Обед кончился. Мы вышли на балкон, куда подали нам вино. Madame Карпеткина, очевидно разобиженная суждениями мужа, тотчас же после обеда уехала.
- Не-эт... это вы уж того, Никанор Михайлович... - лениво лепетал объевшийся господин Михрюткин, поводя вокруг осоловелыми глазами. {94}
- Что того? - грубовато спросил господин Карпеткин, пропустивший и на балконе малую толику хересу.
- Да насчет литературы... Возьмите хоть Дюма... Какая прелесть!.. Читаешь и не чувствуешь... страница за страницей... листик за листиком... Знаете, осенью затопишь эдак камин... закуришь эдак гаванну... возьмешь эдак мадеры хорошей и читаешь себе... "Три мушкетера" читаешь, или "Монтекристо" там... По-моему, нет выше наслаждения. (Господин Михрюткин сладко закрыл глаза и сентиментально перегнул головку.) Не все же польза, в самом деле!.. Надо, батенька, и идеалы!.. Идеалы - это такая вещь... Великая вещь!..
- Отстаньте вы со своими идеалами! - прервал его Карпеткин. - Вот я как наживу от ваших лошадей тысячи четыре - вот это идеал!.. А то - Дюма!..
Он пренебрежительно усмехнулся.
- Не-эт, батенька, без идеалов нельзя, - лениво мямлил господин Михрюткин, видимо страшно желавший соснуть. - Гаванна, камин... Мадера от Рауля и... Дюма. Д' Артаньян... Портос... Арамис... Нет, батенька... идеалы... это такая вещь... такая...

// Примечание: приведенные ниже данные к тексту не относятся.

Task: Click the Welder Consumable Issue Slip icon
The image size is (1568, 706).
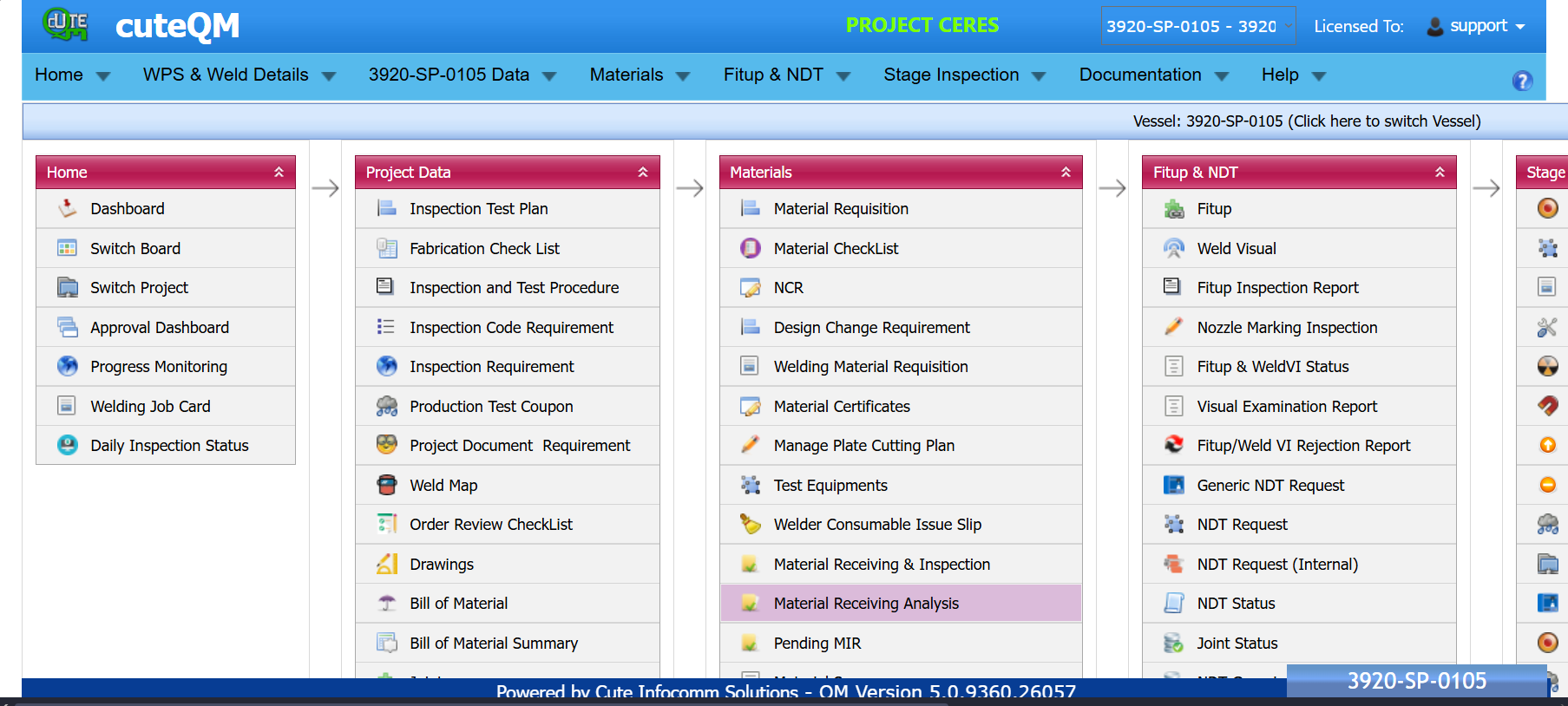Action: pos(750,524)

Он силился подыскать определение, но вдруг неожиданно и громко захрапел.
Солнце уже низко склонилось к горизонту. Его лучи принимали багровый оттенок. Пруд ярко алел под этими лучами. Поля казались морем пурпура. С полнеба покрывалось волнообразными, легкими, как вата, облаками. Они рдели от солнечных лучей жарким румянцем. Недалеко от балкона, в густом вишеннике, переливались страстные трели соловья; на окраине сада грустно ворковала горлинка. Откуда-то издалека доносилась унылая песня...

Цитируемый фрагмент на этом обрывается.